►

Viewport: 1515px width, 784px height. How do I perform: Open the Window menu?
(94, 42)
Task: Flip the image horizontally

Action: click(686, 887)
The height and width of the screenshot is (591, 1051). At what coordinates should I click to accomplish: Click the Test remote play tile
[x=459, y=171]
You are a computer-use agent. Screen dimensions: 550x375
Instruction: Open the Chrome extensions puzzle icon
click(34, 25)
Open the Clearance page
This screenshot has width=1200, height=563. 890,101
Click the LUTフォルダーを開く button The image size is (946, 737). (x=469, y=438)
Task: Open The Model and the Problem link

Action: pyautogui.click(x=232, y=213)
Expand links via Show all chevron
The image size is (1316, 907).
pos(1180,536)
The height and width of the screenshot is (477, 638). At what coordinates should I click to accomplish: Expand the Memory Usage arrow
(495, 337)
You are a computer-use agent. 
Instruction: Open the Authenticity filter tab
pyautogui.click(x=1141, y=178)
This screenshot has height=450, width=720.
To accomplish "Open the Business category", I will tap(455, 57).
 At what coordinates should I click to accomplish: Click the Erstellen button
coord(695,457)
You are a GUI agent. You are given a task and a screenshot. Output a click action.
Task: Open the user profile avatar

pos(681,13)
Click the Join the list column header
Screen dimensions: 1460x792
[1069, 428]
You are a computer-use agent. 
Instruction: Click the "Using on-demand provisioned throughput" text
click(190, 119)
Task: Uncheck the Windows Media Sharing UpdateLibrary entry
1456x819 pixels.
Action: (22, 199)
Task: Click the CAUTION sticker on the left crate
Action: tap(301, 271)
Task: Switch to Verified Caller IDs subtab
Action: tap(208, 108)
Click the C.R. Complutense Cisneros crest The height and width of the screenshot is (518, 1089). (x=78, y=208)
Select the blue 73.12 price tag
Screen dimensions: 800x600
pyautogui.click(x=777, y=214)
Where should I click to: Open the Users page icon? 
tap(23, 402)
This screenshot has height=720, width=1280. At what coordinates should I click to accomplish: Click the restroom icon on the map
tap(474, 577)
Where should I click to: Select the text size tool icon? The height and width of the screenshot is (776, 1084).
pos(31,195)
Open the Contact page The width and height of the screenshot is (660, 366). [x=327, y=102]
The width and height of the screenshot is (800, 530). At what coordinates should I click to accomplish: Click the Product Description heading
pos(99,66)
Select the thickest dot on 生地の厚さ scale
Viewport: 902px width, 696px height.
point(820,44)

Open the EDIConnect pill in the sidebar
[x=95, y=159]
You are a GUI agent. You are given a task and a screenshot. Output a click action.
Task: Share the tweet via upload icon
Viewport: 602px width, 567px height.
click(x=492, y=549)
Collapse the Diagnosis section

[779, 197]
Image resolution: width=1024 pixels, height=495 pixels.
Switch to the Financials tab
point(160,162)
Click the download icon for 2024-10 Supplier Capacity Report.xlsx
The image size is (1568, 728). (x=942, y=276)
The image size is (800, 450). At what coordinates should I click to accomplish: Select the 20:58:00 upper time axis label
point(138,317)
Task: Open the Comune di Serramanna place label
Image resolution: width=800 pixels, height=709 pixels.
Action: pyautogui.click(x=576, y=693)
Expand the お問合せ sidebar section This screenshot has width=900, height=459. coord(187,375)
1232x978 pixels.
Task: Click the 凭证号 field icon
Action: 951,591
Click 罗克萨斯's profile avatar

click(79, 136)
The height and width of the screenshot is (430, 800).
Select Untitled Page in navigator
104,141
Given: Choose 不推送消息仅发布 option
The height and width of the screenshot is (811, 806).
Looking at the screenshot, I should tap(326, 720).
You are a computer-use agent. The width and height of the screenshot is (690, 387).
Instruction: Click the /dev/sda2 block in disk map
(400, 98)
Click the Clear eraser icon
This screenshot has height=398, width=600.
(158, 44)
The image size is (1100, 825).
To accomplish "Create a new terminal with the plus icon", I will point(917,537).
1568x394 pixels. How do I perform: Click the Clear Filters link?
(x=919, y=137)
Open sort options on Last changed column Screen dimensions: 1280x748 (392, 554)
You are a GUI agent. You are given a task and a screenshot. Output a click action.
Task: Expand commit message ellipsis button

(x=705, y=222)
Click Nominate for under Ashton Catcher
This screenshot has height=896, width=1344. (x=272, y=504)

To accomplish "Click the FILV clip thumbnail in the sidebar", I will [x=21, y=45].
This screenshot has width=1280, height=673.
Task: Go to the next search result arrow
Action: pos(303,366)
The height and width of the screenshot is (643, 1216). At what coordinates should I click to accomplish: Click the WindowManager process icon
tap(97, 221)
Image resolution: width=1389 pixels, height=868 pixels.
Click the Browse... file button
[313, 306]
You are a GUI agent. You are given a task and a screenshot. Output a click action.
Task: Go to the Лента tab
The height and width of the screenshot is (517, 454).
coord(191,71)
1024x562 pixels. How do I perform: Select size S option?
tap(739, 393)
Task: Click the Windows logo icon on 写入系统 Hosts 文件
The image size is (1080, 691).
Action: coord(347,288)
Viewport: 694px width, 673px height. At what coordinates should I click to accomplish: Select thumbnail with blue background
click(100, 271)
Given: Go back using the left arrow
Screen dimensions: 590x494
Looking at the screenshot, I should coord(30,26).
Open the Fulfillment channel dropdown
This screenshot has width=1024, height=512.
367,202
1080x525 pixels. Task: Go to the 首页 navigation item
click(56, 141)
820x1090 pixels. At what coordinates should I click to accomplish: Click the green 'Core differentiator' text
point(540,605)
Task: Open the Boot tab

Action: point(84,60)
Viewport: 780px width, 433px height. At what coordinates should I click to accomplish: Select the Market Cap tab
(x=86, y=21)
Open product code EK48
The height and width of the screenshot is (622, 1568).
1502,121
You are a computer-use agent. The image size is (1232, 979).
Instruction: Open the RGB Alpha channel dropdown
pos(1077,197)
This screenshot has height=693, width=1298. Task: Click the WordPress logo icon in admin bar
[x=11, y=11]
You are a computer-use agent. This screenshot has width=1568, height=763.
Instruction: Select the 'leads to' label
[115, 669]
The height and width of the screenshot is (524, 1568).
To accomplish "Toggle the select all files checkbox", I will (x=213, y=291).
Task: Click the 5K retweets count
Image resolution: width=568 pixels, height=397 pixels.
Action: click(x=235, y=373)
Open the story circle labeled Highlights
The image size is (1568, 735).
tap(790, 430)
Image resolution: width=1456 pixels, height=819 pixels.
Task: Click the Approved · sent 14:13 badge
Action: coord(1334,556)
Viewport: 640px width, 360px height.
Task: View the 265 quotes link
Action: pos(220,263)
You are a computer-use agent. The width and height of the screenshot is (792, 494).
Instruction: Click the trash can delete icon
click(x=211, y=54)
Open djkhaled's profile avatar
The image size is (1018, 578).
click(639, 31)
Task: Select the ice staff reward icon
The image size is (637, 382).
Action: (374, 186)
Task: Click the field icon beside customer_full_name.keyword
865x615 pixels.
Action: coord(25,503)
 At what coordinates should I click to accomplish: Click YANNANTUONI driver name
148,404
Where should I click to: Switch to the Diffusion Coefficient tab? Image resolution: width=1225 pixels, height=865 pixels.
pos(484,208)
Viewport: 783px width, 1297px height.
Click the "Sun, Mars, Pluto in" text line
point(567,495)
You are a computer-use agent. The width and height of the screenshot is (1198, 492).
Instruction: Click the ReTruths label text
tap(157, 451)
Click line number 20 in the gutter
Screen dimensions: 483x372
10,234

◄

About this task: Including any blank lines, repeat the data exactly.

Answer box:
Viewport: 1515px width, 784px height. How do I perform: Open the Window menu?
(94, 42)
Task: Flip the image horizontally

Action: click(686, 887)
The height and width of the screenshot is (591, 1051). At what coordinates should I click to accomplish: Click the Test remote play tile
[x=459, y=171]
You are a computer-use agent. Screen dimensions: 550x375
Instruction: Open the Chrome extensions puzzle icon
click(34, 25)
Open the Clearance page
This screenshot has width=1200, height=563. 890,101
Click the LUTフォルダーを開く button The image size is (946, 737). (x=469, y=438)
Task: Open The Model and the Problem link

Action: pyautogui.click(x=232, y=213)
Expand links via Show all chevron
The image size is (1316, 907).
pos(1180,536)
The height and width of the screenshot is (477, 638). At what coordinates should I click to accomplish: Expand the Memory Usage arrow
(495, 337)
You are a computer-use agent. 
Instruction: Open the Authenticity filter tab
pyautogui.click(x=1141, y=178)
This screenshot has height=450, width=720.
To accomplish "Open the Business category", I will tap(455, 57).
 At what coordinates should I click to accomplish: Click the Erstellen button
coord(695,457)
You are a GUI agent. You are given a task and a screenshot. Output a click action.
Task: Open the user profile avatar

pos(681,13)
Click the Join the list column header
Screen dimensions: 1460x792
[1069, 428]
You are a computer-use agent. 
Instruction: Click the "Using on-demand provisioned throughput" text
click(190, 119)
Task: Uncheck the Windows Media Sharing UpdateLibrary entry
1456x819 pixels.
Action: (22, 199)
Task: Click the CAUTION sticker on the left crate
Action: tap(301, 271)
Task: Switch to Verified Caller IDs subtab
Action: tap(208, 108)
Click the C.R. Complutense Cisneros crest The height and width of the screenshot is (518, 1089). (x=78, y=208)
Select the blue 73.12 price tag
Screen dimensions: 800x600
pyautogui.click(x=777, y=214)
Where should I click to: Open the Users page icon? 
tap(23, 402)
This screenshot has height=720, width=1280. At what coordinates should I click to accomplish: Click the restroom icon on the map
tap(474, 577)
Where should I click to: Select the text size tool icon? The height and width of the screenshot is (776, 1084).
pos(31,195)
Open the Contact page The width and height of the screenshot is (660, 366). [x=327, y=102]
The width and height of the screenshot is (800, 530). At what coordinates should I click to accomplish: Click the Product Description heading
pos(99,66)
Select the thickest dot on 生地の厚さ scale
Viewport: 902px width, 696px height.
point(820,44)

Open the EDIConnect pill in the sidebar
[x=95, y=159]
You are a GUI agent. You are given a task and a screenshot. Output a click action.
Task: Share the tweet via upload icon
Viewport: 602px width, 567px height.
click(x=492, y=549)
Collapse the Diagnosis section

[779, 197]
Image resolution: width=1024 pixels, height=495 pixels.
Switch to the Financials tab
point(160,162)
Click the download icon for 2024-10 Supplier Capacity Report.xlsx
The image size is (1568, 728). (x=942, y=276)
The image size is (800, 450). At what coordinates should I click to accomplish: Select the 20:58:00 upper time axis label
point(138,317)
Task: Open the Comune di Serramanna place label
Image resolution: width=800 pixels, height=709 pixels.
Action: pyautogui.click(x=576, y=693)
Expand the お問合せ sidebar section This screenshot has width=900, height=459. coord(187,375)
1232x978 pixels.
Task: Click the 凭证号 field icon
Action: 951,591
Click 罗克萨斯's profile avatar

click(79, 136)
The height and width of the screenshot is (430, 800).
Select Untitled Page in navigator
104,141
Given: Choose 不推送消息仅发布 option
The height and width of the screenshot is (811, 806).
Looking at the screenshot, I should tap(326, 720).
You are a computer-use agent. The width and height of the screenshot is (690, 387).
Instruction: Click the /dev/sda2 block in disk map
(400, 98)
Click the Clear eraser icon
This screenshot has height=398, width=600.
(158, 44)
The image size is (1100, 825).
To accomplish "Create a new terminal with the plus icon", I will point(917,537).
1568x394 pixels. How do I perform: Click the Clear Filters link?
(x=919, y=137)
Open sort options on Last changed column Screen dimensions: 1280x748 (392, 554)
You are a GUI agent. You are given a task and a screenshot. Output a click action.
Task: Expand commit message ellipsis button

(x=705, y=222)
Click Nominate for under Ashton Catcher
This screenshot has height=896, width=1344. (x=272, y=504)

To accomplish "Click the FILV clip thumbnail in the sidebar", I will [x=21, y=45].
This screenshot has width=1280, height=673.
Task: Go to the next search result arrow
Action: pos(303,366)
The height and width of the screenshot is (643, 1216). At what coordinates should I click to accomplish: Click the WindowManager process icon
tap(97, 221)
Image resolution: width=1389 pixels, height=868 pixels.
Click the Browse... file button
[313, 306]
You are a GUI agent. You are given a task and a screenshot. Output a click action.
Task: Go to the Лента tab
The height and width of the screenshot is (517, 454).
coord(191,71)
1024x562 pixels. How do I perform: Select size S option?
tap(739, 393)
Task: Click the Windows logo icon on 写入系统 Hosts 文件
The image size is (1080, 691).
Action: coord(347,288)
Viewport: 694px width, 673px height. At what coordinates should I click to accomplish: Select thumbnail with blue background
click(100, 271)
Given: Go back using the left arrow
Screen dimensions: 590x494
Looking at the screenshot, I should coord(30,26).
Open the Fulfillment channel dropdown
This screenshot has width=1024, height=512.
367,202
1080x525 pixels. Task: Go to the 首页 navigation item
click(56, 141)
820x1090 pixels. At what coordinates should I click to accomplish: Click the green 'Core differentiator' text
point(540,605)
Task: Open the Boot tab

Action: point(84,60)
Viewport: 780px width, 433px height. At what coordinates should I click to accomplish: Select the Market Cap tab
(x=86, y=21)
Open product code EK48
The height and width of the screenshot is (622, 1568).
1502,121
You are a computer-use agent. The image size is (1232, 979).
Instruction: Open the RGB Alpha channel dropdown
pos(1077,197)
This screenshot has height=693, width=1298. Task: Click the WordPress logo icon in admin bar
[x=11, y=11]
You are a computer-use agent. This screenshot has width=1568, height=763.
Instruction: Select the 'leads to' label
[115, 669]
The height and width of the screenshot is (524, 1568).
To accomplish "Toggle the select all files checkbox", I will (x=213, y=291).
Task: Click the 5K retweets count
Image resolution: width=568 pixels, height=397 pixels.
Action: click(x=235, y=373)
Open the story circle labeled Highlights
The image size is (1568, 735).
tap(790, 430)
Image resolution: width=1456 pixels, height=819 pixels.
Task: Click the Approved · sent 14:13 badge
Action: coord(1334,556)
Viewport: 640px width, 360px height.
Task: View the 265 quotes link
Action: pos(220,263)
You are a computer-use agent. The width and height of the screenshot is (792, 494).
Instruction: Click the trash can delete icon
click(x=211, y=54)
Open djkhaled's profile avatar
The image size is (1018, 578).
click(639, 31)
Task: Select the ice staff reward icon
The image size is (637, 382).
Action: (374, 186)
Task: Click the field icon beside customer_full_name.keyword
865x615 pixels.
Action: coord(25,503)
 At what coordinates should I click to accomplish: Click YANNANTUONI driver name
148,404
Where should I click to: Switch to the Diffusion Coefficient tab? Image resolution: width=1225 pixels, height=865 pixels.
pos(484,208)
Viewport: 783px width, 1297px height.
Click the "Sun, Mars, Pluto in" text line
point(567,495)
You are a computer-use agent. The width and height of the screenshot is (1198, 492).
Instruction: Click the ReTruths label text
tap(157, 451)
Click line number 20 in the gutter
Screen dimensions: 483x372
10,234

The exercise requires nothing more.